You can request, kindly, for what you “need”. They are there to serve you, that’s why you go in the first place. They may not have everything you want, but most places will try to serve you if they have it available. Kindness goes a long way. So be kind but firm and assertive.
You’re the one paying, remember. I request that my veggies be cooked more done, if not, I send them back. If it doesn’t go well I know not to order it again, or speak with a manager, or another option would be to find a new restaurant that takes your request more seriously. You do have options.
Some restaurants have pre-made meals so it is impossible to remove a certain item, such as an ingredient or perhaps a sauce, but most times if you choose the restaurant based on the menu choices you can avoid these dilemmas from the start. If your request is not an available, there is usually another option, be creative.

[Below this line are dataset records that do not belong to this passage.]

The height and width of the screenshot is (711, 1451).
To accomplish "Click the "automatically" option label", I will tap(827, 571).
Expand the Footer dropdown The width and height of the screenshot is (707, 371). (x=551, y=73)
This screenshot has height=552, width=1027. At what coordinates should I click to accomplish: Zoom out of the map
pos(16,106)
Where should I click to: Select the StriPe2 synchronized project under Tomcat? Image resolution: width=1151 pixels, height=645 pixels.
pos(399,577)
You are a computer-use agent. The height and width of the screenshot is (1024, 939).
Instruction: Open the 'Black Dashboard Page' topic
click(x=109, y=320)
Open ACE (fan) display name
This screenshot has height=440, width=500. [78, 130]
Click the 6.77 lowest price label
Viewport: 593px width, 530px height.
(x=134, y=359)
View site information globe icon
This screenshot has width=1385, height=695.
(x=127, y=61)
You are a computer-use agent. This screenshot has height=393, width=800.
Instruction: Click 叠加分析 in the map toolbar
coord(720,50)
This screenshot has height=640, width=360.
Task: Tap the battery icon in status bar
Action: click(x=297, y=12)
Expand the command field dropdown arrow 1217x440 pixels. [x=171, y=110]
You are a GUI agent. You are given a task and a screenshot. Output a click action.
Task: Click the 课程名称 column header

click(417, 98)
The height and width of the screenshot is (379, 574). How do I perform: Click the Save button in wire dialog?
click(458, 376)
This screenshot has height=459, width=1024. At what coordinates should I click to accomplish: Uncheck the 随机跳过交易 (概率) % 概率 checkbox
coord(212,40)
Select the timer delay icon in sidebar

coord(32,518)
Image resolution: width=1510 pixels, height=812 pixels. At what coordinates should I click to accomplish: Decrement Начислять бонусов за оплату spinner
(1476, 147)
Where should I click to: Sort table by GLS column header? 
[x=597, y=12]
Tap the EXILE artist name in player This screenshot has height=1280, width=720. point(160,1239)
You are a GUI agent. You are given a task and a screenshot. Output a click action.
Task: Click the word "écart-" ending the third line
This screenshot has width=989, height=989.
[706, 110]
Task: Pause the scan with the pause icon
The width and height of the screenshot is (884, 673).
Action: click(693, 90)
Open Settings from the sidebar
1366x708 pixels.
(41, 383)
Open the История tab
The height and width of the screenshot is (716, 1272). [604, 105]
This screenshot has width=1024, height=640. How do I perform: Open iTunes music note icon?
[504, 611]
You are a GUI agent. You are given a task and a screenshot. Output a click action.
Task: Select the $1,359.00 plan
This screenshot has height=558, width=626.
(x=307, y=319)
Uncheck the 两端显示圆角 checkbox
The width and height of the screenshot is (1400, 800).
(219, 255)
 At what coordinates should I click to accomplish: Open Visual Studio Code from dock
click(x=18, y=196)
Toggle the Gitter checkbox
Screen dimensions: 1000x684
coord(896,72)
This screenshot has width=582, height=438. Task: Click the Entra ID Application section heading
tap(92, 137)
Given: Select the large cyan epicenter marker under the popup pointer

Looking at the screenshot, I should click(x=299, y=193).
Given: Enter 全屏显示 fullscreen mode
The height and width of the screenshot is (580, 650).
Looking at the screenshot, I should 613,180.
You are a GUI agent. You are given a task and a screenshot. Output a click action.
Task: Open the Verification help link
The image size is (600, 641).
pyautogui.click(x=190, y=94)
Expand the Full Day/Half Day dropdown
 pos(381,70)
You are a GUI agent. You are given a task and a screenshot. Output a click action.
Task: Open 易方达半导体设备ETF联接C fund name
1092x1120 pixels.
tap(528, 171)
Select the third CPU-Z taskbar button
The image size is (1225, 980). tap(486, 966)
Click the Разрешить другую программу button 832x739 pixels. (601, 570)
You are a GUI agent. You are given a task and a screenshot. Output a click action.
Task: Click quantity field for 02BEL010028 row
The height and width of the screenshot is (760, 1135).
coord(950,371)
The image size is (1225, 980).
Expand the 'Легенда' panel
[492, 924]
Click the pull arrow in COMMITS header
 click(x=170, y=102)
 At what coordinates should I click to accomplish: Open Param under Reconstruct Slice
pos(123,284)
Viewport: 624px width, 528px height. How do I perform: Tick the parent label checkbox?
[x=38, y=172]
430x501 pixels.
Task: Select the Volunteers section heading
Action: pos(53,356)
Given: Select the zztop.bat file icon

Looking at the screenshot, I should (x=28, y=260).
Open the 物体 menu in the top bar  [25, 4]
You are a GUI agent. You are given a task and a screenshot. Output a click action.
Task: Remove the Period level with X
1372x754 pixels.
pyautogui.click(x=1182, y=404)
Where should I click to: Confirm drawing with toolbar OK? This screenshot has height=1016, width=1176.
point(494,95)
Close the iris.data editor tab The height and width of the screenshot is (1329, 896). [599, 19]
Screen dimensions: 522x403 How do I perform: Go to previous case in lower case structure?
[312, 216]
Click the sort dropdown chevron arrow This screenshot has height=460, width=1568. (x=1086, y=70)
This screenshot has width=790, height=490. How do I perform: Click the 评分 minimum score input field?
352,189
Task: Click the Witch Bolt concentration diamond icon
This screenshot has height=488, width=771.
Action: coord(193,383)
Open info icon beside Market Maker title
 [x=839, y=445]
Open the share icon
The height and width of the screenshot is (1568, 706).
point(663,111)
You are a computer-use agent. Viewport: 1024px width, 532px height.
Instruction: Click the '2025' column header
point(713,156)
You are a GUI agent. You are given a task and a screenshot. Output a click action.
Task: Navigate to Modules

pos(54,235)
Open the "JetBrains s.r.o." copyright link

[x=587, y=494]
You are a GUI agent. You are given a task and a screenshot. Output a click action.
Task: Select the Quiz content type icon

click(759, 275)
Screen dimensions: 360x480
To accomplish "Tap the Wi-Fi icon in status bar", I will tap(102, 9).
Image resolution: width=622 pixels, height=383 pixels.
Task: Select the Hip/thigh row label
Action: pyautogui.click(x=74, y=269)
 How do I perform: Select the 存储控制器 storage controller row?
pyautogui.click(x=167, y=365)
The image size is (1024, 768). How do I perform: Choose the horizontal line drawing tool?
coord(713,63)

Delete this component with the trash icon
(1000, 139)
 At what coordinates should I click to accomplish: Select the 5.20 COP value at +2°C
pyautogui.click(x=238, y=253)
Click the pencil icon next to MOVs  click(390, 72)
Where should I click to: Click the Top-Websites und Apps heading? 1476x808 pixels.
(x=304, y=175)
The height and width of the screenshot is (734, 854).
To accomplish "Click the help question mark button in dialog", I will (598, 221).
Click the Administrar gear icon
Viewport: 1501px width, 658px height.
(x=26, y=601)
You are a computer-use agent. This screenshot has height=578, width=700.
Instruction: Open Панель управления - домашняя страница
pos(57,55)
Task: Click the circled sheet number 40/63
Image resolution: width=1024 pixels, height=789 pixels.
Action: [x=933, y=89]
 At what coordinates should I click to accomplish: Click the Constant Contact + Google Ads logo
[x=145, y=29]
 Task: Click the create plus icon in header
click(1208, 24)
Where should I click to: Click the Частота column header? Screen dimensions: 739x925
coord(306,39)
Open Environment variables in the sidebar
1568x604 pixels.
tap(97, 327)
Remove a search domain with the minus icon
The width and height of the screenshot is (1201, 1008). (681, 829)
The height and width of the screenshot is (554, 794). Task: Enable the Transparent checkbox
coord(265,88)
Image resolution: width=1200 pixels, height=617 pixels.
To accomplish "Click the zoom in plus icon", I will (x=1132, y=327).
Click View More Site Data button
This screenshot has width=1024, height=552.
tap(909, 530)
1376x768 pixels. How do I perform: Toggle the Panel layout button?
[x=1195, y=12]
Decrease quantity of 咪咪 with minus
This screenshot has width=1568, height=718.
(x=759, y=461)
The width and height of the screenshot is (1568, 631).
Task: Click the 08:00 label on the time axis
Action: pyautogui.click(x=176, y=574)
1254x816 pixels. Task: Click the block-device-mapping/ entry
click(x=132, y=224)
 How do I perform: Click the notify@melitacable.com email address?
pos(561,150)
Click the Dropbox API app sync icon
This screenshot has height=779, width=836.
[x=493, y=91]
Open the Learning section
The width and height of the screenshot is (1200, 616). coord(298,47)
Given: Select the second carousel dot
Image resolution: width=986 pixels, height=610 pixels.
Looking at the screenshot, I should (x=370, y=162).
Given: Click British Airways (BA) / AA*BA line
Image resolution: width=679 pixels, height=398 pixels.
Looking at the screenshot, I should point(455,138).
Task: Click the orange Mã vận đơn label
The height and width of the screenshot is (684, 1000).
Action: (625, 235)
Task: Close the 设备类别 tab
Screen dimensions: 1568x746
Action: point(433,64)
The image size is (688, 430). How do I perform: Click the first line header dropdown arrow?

For example: one of my favorite "special occasion" restaurants doesn't have green beans on the menu, but I know that one of their appetizer selections is served with green beans, so I make a request for the green beans. I usually inform the waiter that I often order green beans and that I have talked with the manager previously about my desire for the beans; my request is honored.
Again, I'm not rude or but assertive in requesting what I need. If there were another veggie on the menu I could eat I would choose another option, at this particular place spinach is the other green veggie and because of the stems, it doesn't work well for me.
Once for dinner, I requested fruit. The waiter wasn't too sure my request could be met, since fruit was on the lunch menu and not the dinner menu. I kindly asked to speak with the manager on duty. Since I am a regular customer, and after explaining my circumstances he was more than delighted to serve me the fruit. The waiter was happy with the extra "tip" we added for his accommodating spirit. I'm always a generous "tipper".
Have it your way is not just for the BK...yes you can, we have many more miles to go!
Most restaurants serve food items backwards from the way weight loss surgery patients need to eat. It is usually beverage, bread, salad, then protein. So it is simply a matter of rearranging the order in which the food is served. Protein, salad, bread and later the beverage. It’s easy, it goes like this:
You could order water, or no beverage at all, or if you drink a beverage, stop drinking before the food is served, giving time for it to leave your tummy. Drinking before the meal and giving it time to go down, is much better than, “with” or “after” the meal. The liquid leaves your tummy faster empty. Wait at least 30 minutes to an hour before drinking after the meal.
Order a protein appetizer to come out first.
Ask them to hold the bread; if it's not on the table, it's not as tempting. Order it at the end, if you still want it, most likely if you have eaten correctly you will be too full for bread or dessert. Having a few bites of dessert or bread as a "finisher" to the meal, you are less likely to overdo it.